Hence, he urges that Rule 6 be declared as ultra vires. It is true that guidelines have not been specified in detail in Rule 6, but the same can be spelt out from the object and the reasons for the Act the purpose for which it was enacted and the rules were framed. Hence, though the Divisional Forest Officer can, for good and sufficient reasons, which are germane, reject an application for grant of licence or renewal thereof, that does not enable the Government to impose a blanket embargo on grant of licence to saw mills set up after the specified date. The rules nowhere authorise the Government to impose a blanket embargo. The date 28-4-1981 has no relevance and correlation with the object and purpose for which the provisions 'Were made.
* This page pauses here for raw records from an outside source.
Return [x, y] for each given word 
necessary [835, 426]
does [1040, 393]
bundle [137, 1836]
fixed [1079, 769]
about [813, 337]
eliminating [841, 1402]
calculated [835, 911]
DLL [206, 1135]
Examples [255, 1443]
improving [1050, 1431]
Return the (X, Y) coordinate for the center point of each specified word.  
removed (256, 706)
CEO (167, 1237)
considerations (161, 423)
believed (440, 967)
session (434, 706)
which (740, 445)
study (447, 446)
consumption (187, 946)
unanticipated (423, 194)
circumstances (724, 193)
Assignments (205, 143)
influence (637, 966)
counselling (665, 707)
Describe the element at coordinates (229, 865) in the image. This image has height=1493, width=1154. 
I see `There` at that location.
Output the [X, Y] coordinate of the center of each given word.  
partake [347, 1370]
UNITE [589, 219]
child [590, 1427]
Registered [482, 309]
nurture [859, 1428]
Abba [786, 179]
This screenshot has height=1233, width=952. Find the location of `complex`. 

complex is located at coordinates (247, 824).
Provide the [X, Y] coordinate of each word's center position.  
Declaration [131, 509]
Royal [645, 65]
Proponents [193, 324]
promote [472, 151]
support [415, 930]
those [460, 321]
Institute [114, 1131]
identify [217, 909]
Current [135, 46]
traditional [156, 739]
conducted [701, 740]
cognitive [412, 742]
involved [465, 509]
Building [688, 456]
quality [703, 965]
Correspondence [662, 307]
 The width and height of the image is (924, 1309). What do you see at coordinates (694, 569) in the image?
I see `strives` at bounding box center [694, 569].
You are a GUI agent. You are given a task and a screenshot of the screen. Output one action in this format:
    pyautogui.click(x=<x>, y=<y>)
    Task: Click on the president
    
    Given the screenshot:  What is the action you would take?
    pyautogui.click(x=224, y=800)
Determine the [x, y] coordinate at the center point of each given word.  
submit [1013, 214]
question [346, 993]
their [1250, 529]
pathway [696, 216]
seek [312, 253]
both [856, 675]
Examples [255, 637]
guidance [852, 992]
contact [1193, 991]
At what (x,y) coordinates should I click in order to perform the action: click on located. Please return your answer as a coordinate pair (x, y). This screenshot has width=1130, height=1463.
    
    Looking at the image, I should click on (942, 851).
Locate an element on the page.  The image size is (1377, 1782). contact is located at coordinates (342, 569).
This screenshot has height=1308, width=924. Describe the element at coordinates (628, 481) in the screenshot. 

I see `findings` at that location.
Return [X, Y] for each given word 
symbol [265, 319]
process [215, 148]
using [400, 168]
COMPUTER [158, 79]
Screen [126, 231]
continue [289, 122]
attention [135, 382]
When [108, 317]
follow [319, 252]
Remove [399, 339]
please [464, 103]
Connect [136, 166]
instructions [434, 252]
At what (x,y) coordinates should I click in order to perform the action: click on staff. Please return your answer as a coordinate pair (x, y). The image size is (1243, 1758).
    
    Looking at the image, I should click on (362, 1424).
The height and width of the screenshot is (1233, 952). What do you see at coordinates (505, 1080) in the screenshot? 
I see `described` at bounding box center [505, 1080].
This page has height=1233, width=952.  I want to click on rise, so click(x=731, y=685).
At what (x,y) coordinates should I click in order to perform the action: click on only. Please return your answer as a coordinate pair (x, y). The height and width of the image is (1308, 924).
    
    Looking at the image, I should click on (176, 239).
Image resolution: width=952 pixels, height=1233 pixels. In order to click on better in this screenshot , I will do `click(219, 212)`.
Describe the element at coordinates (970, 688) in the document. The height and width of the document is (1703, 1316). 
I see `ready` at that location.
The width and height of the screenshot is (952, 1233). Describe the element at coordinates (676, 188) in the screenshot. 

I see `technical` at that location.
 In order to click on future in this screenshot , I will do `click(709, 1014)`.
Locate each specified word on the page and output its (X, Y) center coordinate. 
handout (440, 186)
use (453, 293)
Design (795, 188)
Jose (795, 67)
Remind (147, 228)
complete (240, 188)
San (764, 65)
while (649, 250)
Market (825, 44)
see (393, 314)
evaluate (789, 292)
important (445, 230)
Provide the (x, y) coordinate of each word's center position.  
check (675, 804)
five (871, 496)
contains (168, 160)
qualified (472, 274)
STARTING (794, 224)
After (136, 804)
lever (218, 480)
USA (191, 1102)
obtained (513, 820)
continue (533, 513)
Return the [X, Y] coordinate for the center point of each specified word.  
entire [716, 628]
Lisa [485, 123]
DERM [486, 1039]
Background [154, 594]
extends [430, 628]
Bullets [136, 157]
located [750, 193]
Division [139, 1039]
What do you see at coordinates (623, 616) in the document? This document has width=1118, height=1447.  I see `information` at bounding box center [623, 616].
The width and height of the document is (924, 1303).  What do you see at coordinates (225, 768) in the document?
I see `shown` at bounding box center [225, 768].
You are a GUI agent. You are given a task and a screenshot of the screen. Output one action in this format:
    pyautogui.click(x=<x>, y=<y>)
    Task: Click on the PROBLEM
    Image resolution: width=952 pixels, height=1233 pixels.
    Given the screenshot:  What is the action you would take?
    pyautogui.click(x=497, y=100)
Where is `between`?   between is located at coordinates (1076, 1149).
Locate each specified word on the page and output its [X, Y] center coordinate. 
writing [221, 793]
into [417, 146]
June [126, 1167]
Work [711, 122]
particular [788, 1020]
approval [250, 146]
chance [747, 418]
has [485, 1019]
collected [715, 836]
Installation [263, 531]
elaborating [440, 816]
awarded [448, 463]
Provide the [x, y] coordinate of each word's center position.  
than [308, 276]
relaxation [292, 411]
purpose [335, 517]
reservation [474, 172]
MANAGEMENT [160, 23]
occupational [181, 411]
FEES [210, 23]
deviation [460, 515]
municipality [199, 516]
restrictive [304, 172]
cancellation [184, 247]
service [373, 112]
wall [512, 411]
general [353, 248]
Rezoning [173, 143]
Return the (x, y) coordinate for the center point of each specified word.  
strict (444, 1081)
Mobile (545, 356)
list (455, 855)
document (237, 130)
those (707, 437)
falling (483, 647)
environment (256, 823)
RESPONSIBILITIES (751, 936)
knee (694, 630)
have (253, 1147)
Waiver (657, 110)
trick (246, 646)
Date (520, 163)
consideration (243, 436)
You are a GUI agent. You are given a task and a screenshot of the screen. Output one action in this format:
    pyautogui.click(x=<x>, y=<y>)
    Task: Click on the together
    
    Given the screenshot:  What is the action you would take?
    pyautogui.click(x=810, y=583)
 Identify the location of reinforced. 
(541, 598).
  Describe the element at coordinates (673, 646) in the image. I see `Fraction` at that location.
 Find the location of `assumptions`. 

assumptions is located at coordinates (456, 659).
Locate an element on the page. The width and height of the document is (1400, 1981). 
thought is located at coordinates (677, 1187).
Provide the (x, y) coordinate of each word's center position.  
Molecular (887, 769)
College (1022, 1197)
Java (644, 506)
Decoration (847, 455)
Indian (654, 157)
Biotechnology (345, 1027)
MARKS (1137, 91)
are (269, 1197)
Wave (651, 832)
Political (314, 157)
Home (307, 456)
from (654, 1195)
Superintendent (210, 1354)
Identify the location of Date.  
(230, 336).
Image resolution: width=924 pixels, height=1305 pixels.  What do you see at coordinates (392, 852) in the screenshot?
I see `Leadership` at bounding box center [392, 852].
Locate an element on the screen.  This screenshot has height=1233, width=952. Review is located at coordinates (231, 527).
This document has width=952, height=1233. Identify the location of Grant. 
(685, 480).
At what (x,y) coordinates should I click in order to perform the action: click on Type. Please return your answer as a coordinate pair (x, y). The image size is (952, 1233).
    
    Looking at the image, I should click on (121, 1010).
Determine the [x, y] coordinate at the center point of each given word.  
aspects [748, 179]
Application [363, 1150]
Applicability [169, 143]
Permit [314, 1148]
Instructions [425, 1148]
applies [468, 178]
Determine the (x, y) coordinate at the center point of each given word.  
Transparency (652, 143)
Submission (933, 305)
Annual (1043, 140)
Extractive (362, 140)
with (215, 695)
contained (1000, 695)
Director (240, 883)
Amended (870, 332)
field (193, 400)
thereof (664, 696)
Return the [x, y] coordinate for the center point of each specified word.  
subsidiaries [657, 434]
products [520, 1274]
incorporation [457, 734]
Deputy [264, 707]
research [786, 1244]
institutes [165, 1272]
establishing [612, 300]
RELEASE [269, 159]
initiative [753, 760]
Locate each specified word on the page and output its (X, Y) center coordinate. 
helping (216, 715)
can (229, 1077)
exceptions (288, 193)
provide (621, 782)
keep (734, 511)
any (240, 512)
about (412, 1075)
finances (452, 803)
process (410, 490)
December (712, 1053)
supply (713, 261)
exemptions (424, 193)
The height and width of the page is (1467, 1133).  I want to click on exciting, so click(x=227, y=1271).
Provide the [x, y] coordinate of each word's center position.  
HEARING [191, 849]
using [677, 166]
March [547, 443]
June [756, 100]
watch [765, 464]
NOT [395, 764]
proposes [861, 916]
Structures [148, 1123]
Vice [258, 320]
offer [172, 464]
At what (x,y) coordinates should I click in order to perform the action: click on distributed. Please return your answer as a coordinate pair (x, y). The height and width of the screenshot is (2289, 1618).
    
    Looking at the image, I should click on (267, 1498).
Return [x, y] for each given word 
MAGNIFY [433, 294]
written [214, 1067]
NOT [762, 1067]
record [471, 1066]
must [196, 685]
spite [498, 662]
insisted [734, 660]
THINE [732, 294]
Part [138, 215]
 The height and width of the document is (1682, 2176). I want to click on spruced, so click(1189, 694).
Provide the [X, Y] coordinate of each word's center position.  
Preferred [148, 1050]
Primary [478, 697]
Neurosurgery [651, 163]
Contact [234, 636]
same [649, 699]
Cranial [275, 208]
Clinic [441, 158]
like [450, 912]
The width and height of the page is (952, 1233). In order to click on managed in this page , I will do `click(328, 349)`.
The total ban imposed by the Government, therefore, is ultra vires the rules. We, therefore, declare the total ban imposed as invalid and quash Annexures-12, 13 and 14 as invalid and direct the Divisional Forest Officer, Athgarh to consider the application of the Petitioner as per Annexure-10 in accordance with law and the observation made by us above. The application be disposed of by him within two months from the date of receipt of the order. 5. The writ application is accordingly disposed of. In the circumstances, there would be no order as to costs. A. Pasayat, J. 6. I agree. Application disposed of.